**EXERCISE BRIEF:**
The records below are to be reproduced exactly, with every picture left out.

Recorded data
[Start of section]
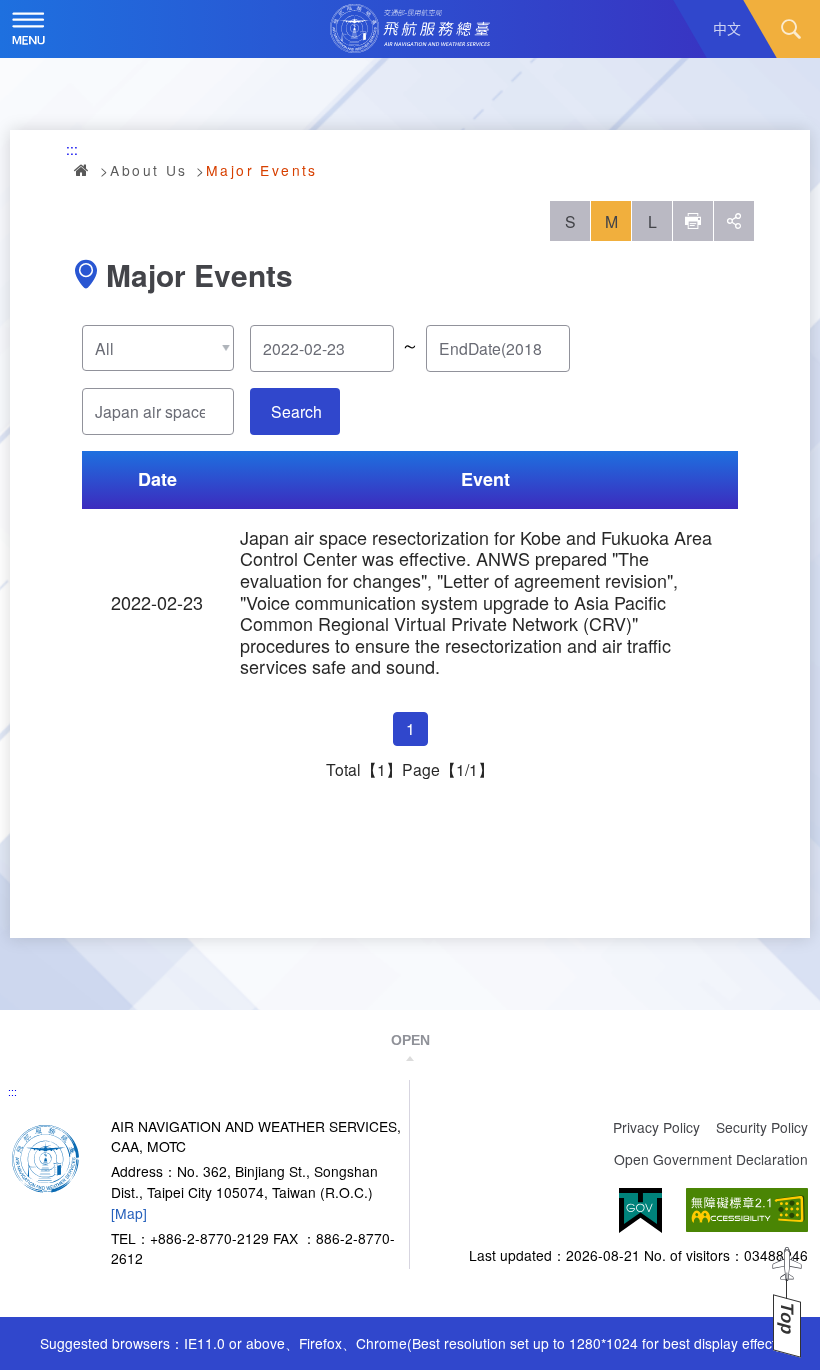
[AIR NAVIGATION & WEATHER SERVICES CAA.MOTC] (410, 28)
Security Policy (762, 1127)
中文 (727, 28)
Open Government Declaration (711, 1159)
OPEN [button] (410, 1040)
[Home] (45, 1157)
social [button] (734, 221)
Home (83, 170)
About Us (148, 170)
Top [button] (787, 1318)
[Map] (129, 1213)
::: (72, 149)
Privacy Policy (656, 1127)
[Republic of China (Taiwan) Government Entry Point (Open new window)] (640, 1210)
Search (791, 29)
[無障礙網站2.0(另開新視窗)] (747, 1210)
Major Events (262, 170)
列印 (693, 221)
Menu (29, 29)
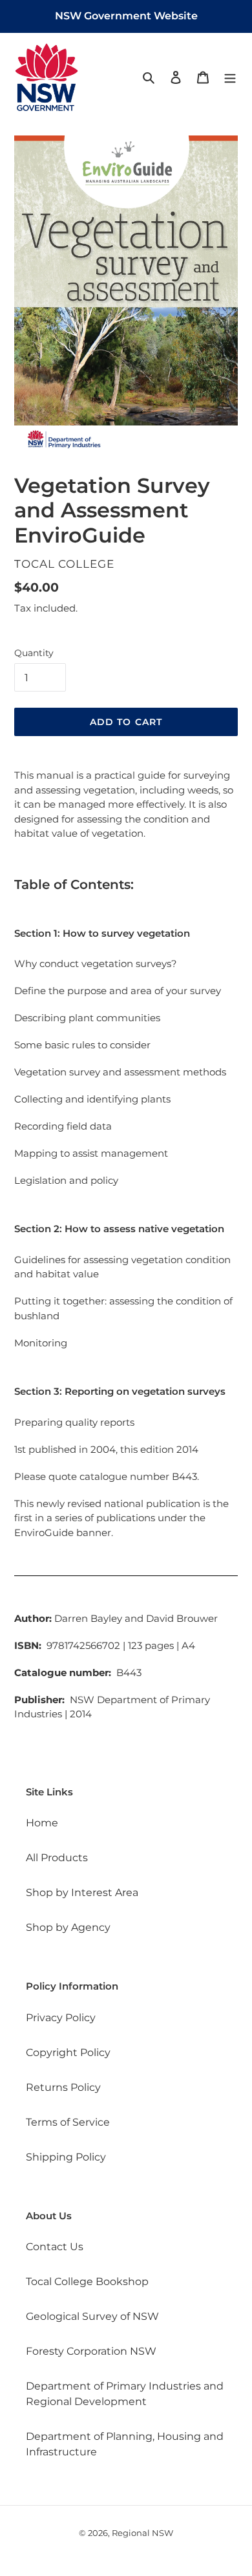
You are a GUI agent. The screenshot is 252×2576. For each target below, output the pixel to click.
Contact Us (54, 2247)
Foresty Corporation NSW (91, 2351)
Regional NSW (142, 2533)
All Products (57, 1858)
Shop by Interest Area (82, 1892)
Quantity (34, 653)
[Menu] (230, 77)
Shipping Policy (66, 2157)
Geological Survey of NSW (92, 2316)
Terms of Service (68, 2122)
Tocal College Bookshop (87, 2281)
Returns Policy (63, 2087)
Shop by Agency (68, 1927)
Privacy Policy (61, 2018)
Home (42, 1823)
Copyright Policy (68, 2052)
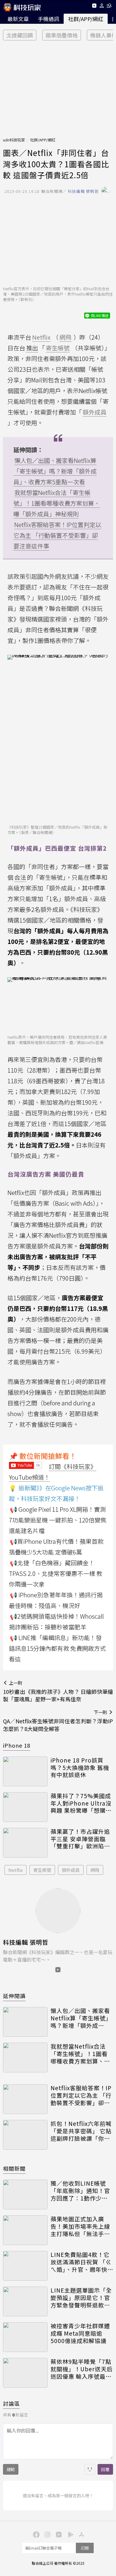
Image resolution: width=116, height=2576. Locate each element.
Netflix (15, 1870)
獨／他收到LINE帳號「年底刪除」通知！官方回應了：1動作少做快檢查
[End of section]
**ANSWER BELOW:**
[AIR NAVIGATION & WEATHER SERVICES CAA.MOTC] (410, 28)
Security Policy (762, 1127)
中文 (727, 28)
Open Government Declaration (711, 1159)
OPEN [button] (410, 1040)
[Home] (45, 1157)
social [button] (734, 221)
Home (83, 170)
About Us (148, 170)
Top [button] (787, 1318)
[Map] (129, 1213)
::: (72, 149)
Privacy Policy (656, 1127)
[Republic of China (Taiwan) Government Entry Point (Open new window)] (640, 1210)
Search (791, 29)
[無障礙網站2.0(另開新視窗)] (747, 1210)
Major Events (262, 170)
列印 (693, 221)
Menu (29, 29)
You are a GUI agent. The screenshot is 252×2576. For each target below, output the pixel to click.
Contact Us (54, 2247)
Foresty Corporation NSW (91, 2351)
Regional NSW (142, 2533)
All Products (57, 1858)
Shop by Interest Area (82, 1892)
Quantity (34, 653)
[Menu] (230, 77)
Shipping Policy (66, 2157)
Geological Survey of NSW (92, 2316)
Terms of Service (68, 2122)
Tocal College Bookshop (87, 2281)
Returns Policy (63, 2087)
Shop by Agency (68, 1927)
Privacy Policy (61, 2018)
Home (42, 1823)
Copyright Policy (68, 2052)
Image resolution: width=116, height=2576. Locate each element.
Netflix (15, 1870)
獨／他收到LINE帳號「年底刪除」通知！官方回應了：1動作少做快檢查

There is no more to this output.